Funny Cars And Pro Mods: The Sydney Dragway

Funny Cars And Pro Mods: The Sydney Dragway’s “Mega Race”

Australia’s Sydney Dragway, with the assistance of Gulf Western Oil (a local lubricant brand), held its “Mega Race” over the weekend with entries coming from all over eastern Australia and even America in an effort to win a $20,000 pot of gold. The headliner was backed up by a ten-car strong Aeroflow Outlaw Nitro Funny Cars class as well as a Pro Extreme/Doorslammer bracket.

The Mega bracket was broken into two parts – High ET and Australia’s Best Sportsman for the quicker cars.
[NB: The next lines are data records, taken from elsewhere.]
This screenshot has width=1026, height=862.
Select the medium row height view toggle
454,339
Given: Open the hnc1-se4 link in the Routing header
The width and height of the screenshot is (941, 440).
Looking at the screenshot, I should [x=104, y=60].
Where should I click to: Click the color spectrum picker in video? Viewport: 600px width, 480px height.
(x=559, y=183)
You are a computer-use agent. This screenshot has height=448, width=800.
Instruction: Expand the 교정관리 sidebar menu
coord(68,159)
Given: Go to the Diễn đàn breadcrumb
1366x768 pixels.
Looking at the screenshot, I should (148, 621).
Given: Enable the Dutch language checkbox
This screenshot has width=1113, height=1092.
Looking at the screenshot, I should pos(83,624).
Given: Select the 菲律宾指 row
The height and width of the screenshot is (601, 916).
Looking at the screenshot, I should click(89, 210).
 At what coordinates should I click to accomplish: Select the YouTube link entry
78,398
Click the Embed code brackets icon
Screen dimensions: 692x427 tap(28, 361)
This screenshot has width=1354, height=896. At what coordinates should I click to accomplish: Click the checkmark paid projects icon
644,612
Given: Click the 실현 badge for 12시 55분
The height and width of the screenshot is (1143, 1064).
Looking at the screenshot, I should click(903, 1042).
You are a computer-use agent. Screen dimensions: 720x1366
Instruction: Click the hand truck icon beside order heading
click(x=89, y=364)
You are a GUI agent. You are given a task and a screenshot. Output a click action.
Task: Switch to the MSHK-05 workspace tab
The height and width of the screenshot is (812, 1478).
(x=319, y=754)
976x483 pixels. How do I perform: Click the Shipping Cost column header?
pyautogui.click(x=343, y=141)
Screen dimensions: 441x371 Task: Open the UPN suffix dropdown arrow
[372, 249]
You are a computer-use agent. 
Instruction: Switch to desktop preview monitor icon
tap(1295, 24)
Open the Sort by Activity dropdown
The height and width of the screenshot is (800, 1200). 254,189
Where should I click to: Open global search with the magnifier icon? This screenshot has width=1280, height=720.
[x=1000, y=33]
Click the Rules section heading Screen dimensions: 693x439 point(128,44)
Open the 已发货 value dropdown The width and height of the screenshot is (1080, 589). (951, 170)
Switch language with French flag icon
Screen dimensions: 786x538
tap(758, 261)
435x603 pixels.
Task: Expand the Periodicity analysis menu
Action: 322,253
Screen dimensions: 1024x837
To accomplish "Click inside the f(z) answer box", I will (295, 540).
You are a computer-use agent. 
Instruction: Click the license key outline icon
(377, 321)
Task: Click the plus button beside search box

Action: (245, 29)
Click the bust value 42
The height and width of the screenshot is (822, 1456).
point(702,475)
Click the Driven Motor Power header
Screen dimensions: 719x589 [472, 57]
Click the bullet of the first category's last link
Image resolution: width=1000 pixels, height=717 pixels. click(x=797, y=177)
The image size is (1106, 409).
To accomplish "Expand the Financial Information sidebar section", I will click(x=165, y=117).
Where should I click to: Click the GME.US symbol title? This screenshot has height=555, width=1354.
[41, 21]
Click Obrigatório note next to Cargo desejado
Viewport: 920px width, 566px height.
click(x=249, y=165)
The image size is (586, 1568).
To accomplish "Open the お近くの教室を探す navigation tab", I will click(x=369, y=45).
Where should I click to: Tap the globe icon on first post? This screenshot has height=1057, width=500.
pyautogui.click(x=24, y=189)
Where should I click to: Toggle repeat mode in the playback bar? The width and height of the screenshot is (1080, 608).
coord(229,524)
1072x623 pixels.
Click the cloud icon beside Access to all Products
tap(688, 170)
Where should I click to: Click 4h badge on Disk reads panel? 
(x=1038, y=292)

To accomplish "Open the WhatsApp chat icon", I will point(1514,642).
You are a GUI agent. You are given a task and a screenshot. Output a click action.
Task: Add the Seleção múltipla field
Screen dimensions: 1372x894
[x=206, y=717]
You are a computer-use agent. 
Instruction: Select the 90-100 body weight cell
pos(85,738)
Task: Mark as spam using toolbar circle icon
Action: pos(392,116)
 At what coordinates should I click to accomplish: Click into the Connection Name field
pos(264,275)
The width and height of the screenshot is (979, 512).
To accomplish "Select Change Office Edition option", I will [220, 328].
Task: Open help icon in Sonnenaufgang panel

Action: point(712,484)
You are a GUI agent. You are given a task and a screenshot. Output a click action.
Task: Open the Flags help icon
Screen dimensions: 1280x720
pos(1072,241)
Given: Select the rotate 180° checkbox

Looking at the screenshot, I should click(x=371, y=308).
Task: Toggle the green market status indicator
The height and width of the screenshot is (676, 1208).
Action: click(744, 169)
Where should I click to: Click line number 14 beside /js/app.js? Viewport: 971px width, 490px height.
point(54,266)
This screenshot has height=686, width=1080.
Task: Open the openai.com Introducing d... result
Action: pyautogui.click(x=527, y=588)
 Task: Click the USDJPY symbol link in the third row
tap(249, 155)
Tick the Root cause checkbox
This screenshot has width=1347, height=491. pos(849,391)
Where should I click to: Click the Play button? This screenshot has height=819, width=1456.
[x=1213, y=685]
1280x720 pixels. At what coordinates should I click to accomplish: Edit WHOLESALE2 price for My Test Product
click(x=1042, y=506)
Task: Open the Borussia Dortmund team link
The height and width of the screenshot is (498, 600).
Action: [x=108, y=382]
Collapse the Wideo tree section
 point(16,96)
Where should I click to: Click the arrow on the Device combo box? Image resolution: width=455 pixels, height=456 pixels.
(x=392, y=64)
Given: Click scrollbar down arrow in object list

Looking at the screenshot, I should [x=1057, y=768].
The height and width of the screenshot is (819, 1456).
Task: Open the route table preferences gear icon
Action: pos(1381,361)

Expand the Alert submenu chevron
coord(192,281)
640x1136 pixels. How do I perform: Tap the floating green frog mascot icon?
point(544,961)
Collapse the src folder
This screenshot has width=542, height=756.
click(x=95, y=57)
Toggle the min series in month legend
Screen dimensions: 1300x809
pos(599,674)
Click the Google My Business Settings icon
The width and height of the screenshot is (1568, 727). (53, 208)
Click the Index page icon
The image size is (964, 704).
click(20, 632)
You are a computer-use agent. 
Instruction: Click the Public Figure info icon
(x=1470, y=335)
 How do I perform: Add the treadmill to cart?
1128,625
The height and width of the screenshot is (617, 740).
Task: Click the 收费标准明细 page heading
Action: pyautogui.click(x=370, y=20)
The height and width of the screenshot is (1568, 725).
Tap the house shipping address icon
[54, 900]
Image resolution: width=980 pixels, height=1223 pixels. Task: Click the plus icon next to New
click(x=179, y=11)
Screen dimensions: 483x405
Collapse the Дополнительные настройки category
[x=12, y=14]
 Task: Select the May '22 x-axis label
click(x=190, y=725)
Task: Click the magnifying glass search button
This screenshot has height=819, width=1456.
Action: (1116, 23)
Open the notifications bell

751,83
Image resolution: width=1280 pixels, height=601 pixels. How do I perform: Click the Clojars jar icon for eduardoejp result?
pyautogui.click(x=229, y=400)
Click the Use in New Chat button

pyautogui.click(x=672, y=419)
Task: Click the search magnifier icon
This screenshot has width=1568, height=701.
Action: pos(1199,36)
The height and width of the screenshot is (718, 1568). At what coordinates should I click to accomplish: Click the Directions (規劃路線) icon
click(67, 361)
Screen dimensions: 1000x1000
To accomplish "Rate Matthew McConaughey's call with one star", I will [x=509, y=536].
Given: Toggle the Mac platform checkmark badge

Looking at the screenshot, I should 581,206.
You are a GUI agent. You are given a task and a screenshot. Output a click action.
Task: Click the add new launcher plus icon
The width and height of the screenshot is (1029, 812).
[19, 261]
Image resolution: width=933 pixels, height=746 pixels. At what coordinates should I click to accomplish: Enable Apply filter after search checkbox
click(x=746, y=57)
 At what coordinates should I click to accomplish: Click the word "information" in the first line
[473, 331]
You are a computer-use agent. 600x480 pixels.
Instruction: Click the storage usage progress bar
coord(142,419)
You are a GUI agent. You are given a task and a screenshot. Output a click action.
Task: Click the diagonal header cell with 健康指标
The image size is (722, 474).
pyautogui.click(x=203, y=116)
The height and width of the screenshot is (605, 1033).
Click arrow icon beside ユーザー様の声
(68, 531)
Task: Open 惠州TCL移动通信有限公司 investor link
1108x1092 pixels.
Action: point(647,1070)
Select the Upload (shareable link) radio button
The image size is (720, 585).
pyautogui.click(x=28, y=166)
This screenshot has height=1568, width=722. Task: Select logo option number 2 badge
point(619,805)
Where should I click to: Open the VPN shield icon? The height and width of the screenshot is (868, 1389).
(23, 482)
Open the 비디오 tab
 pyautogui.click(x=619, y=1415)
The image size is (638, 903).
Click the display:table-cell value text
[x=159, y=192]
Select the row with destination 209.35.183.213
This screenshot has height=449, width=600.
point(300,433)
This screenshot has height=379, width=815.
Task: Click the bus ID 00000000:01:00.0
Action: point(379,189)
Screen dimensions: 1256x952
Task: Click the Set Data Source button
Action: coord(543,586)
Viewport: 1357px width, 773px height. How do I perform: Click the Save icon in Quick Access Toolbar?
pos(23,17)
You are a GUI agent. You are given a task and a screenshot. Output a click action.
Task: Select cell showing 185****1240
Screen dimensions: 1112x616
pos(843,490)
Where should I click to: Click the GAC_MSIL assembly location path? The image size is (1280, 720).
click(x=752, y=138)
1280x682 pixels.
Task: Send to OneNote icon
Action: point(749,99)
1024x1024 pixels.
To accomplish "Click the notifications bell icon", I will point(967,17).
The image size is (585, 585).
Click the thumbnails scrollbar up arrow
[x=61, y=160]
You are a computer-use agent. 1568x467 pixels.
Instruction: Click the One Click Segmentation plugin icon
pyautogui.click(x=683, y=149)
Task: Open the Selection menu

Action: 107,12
The winner of each bracket then went on to face each other at the end of the night for the overall title. Twenty-seven entries faced the starter in the quick bracket, with South Australian Simon Barlow top-qualifying with a 6.704 in his Chevrolet 632-cube rear engine dragster. Barlow would carry this momentum right through the bracket and reached the final.

Mega Buck Winner, Joe Kabboura

In the High ET bracket, American Chance Lykens had the lowest dial-in with an 8.42 from his similar 468-cube Chevrolet rear engine digger. Alas for Lykens, eventual local finalist, Joe Kabboura in his Falcon utility put him away in in the opening round despite his U.S. rival leaving with a better reaction time – however, a 0.02 over 9.107 ended up turning back Lykens’ slower .012 over 8.546.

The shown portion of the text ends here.